Legislation that the chief lobbyist for the Kansas Chamber of Commerce said would help abolish public employee unions easily passed a state House of Representatives committee Thursday, setting the stage for a floor fight next week.
The state House Commerce, Labor and Economic Development Committee voted 10-5 to approve legislation that would prohibit public employee unions from automatically taking deductions from government employees' paychecks to fund union political activities.
On Wednesday, Eric Stafford, the chief lobbyist for the Kansas Chamber, told committee members "I need this bill passed so we can get rid of public sector unions." Stafford later said the comment was made in a moment of "personal frustration" while he was being questioned by a Democratic legislator.
Thursday's committee action was anticipated on both sides of the debate. State Rep. Brandon Whipple (D-Wichita), a committee member who was leading the charge against the bill, noted that he wished the committee took longer to consider the bill and that supporters had found union members to testify about the legislation. Supporters of the legislation have argued that currently union members are being asked to fund political activities by unions that they may be against personally.
"I knocked on over 15,000 doors in a heavy union district and not one person cited this as a concern," Whipple told The Huffington Post. "People here care about jobs and this committee should work on creating jobs. It is focused instead on partisan fights. I am not supportive about how fast the controversial issues are going through committee."
State Rep. Travis Couture-Lovelady (R-Palco), who introduced the bill, told HuffPost that it is needed because he doesn't think government should be in the business of funding political groups. Unions could make donations on their own, but without deducting funds from a government paycheck, he said.
"I don't believe that government should be involved in the transaction by the person who wants to join the union and the PAC," Couture-Lovelady said. "If they want to write a separate check, it is in their right to do so. The government should not process transactions."
Opponents of the legislation have argued that the legislation is unnecessary since Kansas is a right-to-work state and union membership is voluntary. In addition, donations to union political action committees are also voluntary under existing state law, according to bill opponents.
Colin Curtis, the spokesman for United Steelworkers 307, told HuffPost that labor groups are currently organizing to try to block the legislation when it comes to the full House for a vote, which be as early as Tuesday. He said this would include trying to rally union members to call legislators and to come to Topeka for the vote.

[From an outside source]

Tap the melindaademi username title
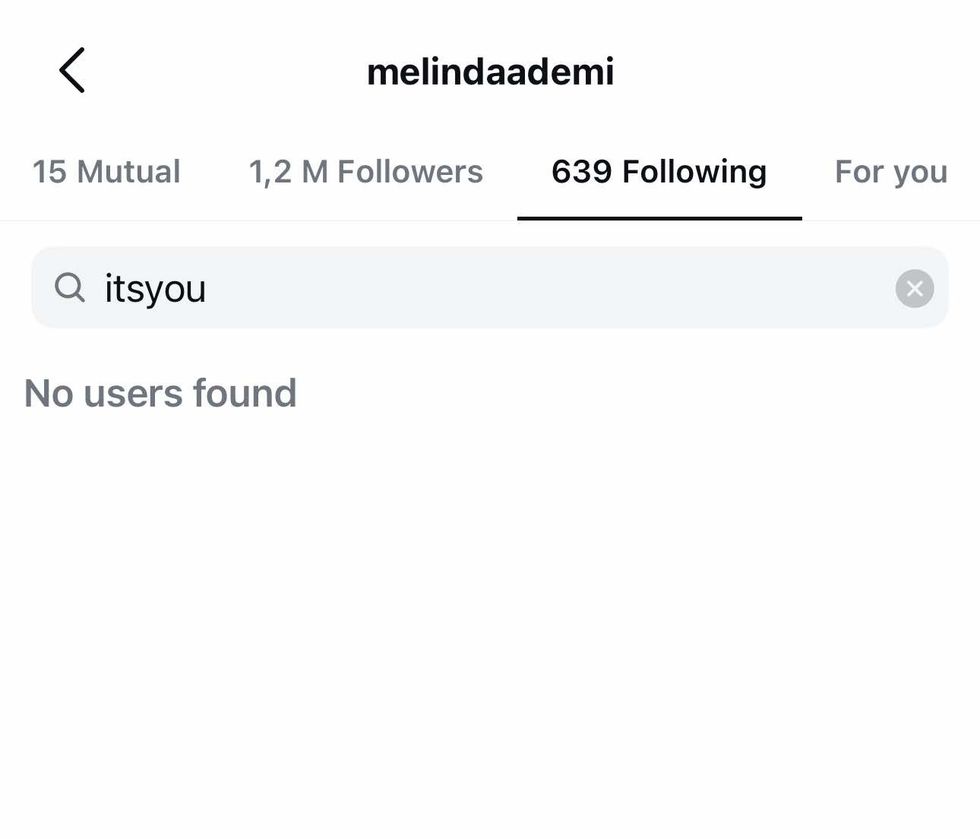Viewport: 980px width, 839px height. click(x=490, y=72)
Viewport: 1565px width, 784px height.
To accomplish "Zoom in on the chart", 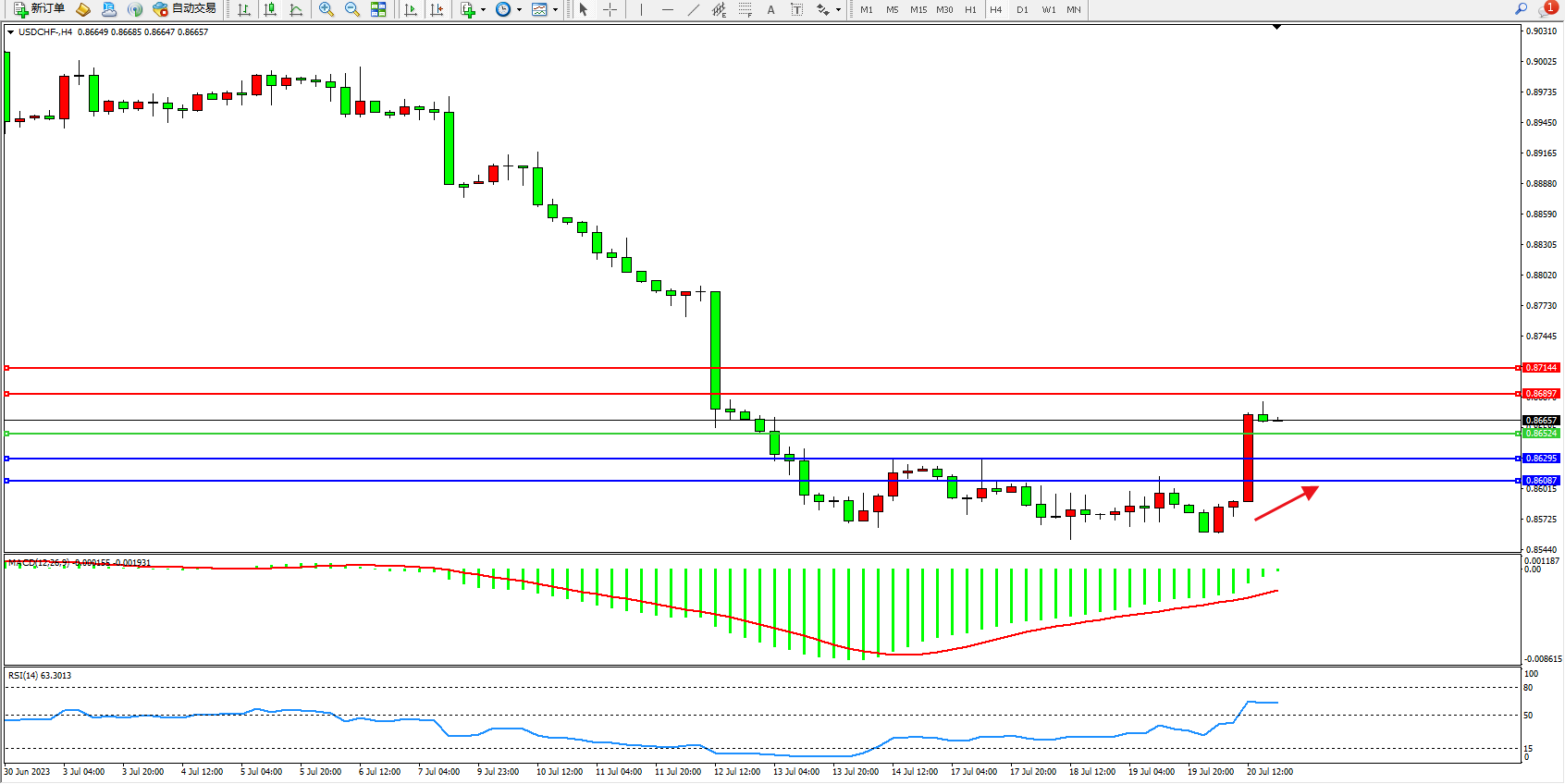I will [x=327, y=9].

The bill is expected to pass in the conservative Republican-dominated legislature. Gov. Sam Brownback (R) has not indicated a position on the bill. A similar bill passed the House but failed in the state Senate in 2012, but the Senate became more conservative following the 2012 election.
Topeka Councilman Chad Manspeaker (D), who is also a staffer for the International Brotherhood of Electrical Workers Local 304, said he wasn't surprised by the vote but remains surprised by Stafford's explanation of his comment about getting ride of unions.
“If I am the most powerful lobby in the state, I would expect my lobbyist to do a better job," Manspeaker said. "A committee meeting is an open dialogue and expect tough questions. It is a shame it came to that. He said what everyone in my world believes to be their true intent.”